-- begin RAW DATA --

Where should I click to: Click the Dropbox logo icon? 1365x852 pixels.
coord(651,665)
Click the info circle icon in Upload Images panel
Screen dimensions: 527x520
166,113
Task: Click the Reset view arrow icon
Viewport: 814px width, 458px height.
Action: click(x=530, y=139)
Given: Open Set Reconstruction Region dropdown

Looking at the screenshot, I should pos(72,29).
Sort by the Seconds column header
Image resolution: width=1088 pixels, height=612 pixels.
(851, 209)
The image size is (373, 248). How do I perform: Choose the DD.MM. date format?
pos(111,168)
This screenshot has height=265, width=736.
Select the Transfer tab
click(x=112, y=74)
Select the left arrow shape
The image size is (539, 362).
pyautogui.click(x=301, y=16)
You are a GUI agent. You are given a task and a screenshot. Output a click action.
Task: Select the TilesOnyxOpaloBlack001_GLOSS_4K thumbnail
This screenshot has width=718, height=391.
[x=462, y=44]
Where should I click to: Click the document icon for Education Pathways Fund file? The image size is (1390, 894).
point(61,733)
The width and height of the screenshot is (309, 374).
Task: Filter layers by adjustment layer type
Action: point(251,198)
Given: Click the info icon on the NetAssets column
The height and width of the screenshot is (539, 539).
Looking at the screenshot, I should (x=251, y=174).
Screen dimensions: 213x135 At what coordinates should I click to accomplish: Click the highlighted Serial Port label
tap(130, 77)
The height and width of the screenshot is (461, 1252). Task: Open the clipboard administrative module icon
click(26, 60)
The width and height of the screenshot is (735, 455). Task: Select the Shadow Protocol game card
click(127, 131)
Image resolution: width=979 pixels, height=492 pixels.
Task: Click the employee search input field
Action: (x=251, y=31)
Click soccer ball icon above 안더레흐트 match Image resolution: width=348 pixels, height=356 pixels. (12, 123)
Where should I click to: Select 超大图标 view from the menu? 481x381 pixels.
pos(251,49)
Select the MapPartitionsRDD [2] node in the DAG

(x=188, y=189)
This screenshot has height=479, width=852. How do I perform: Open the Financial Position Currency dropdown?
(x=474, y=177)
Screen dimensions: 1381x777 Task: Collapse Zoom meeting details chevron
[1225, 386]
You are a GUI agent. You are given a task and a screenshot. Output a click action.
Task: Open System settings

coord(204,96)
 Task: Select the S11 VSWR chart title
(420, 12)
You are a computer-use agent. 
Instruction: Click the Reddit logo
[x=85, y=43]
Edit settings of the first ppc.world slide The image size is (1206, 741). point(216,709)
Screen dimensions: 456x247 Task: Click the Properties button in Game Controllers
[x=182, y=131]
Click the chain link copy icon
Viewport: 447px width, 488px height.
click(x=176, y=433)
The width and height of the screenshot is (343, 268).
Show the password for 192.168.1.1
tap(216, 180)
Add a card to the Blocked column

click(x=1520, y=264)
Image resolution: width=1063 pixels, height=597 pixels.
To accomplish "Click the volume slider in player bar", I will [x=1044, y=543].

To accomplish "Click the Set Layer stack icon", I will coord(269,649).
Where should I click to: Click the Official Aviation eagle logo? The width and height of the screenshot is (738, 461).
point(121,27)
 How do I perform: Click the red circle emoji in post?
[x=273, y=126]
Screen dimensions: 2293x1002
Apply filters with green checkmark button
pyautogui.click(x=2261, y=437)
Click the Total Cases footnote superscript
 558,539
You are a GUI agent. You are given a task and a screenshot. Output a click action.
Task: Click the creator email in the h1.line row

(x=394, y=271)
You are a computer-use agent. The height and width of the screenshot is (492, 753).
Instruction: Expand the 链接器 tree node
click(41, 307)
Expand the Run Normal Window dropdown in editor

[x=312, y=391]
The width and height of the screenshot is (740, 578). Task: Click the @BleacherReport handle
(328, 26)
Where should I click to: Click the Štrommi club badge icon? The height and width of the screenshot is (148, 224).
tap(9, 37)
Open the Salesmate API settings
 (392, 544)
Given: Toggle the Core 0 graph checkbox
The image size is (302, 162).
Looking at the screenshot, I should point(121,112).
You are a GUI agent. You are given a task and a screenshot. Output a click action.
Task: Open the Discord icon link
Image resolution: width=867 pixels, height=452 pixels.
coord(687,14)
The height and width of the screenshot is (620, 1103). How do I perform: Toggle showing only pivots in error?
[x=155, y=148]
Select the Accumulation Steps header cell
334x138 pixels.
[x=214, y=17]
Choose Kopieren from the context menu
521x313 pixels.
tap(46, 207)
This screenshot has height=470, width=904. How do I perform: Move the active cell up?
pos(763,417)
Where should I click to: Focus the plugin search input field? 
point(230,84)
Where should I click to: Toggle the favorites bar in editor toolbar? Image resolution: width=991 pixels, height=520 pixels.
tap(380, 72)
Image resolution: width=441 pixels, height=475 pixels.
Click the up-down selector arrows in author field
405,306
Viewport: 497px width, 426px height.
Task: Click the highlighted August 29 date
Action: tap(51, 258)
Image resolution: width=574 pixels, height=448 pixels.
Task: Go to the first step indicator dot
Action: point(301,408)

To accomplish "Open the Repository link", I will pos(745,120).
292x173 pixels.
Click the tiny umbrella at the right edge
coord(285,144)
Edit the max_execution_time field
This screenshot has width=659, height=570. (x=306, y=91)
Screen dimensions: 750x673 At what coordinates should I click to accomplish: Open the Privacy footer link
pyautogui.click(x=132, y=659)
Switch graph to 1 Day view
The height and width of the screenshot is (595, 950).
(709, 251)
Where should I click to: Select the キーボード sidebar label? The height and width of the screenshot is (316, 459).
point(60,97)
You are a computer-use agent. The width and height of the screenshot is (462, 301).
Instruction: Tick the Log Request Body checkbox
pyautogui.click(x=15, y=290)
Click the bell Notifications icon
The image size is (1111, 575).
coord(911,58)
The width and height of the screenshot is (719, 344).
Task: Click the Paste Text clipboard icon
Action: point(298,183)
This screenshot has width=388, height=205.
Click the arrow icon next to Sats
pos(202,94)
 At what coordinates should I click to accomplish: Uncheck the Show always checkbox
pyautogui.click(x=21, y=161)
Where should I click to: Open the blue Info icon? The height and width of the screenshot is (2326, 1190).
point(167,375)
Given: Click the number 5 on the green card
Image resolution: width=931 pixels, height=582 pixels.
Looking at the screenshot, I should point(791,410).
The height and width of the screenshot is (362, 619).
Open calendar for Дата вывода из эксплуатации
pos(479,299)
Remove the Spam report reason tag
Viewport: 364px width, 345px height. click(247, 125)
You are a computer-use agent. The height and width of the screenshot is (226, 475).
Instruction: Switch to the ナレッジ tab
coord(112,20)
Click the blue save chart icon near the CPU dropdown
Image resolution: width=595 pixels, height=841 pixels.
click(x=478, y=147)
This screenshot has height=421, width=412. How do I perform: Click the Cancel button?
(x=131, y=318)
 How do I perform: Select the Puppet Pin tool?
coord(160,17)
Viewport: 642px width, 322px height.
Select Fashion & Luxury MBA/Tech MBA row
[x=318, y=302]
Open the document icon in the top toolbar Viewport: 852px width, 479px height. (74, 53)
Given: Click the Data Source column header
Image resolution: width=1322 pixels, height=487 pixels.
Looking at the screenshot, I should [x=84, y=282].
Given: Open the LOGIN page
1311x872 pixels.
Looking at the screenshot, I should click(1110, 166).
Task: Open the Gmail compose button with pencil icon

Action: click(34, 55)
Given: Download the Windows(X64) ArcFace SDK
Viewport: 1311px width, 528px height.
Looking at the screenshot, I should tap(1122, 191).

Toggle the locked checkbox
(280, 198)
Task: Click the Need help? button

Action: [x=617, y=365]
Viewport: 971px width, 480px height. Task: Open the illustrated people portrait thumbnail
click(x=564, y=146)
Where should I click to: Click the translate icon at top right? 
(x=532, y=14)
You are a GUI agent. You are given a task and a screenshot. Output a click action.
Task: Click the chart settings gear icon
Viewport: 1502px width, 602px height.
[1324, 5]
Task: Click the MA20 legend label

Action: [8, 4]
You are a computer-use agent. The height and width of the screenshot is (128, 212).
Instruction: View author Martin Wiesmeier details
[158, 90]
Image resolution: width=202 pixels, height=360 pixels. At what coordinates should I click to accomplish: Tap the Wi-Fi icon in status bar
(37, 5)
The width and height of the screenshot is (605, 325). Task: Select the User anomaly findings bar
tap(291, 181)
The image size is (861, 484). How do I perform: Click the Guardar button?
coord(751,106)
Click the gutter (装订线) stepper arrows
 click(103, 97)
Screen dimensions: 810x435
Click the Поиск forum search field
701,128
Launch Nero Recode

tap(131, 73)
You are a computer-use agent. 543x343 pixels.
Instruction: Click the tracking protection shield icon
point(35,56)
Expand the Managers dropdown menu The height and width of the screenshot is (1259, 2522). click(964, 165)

-- end RAW DATA --

■ AIM
In the records, starting from the first line and going on through the line with "Action: click(x=530, y=139)", swap every "icon" for "button" and give those lines again with nothing else changed.

■ TASK RESULT
Where should I click to: Click the Dropbox logo button? 1365x852 pixels.
coord(651,665)
Click the info circle button in Upload Images panel
Screen dimensions: 527x520
166,113
Task: Click the Reset view arrow button
Viewport: 814px width, 458px height.
Action: click(x=530, y=139)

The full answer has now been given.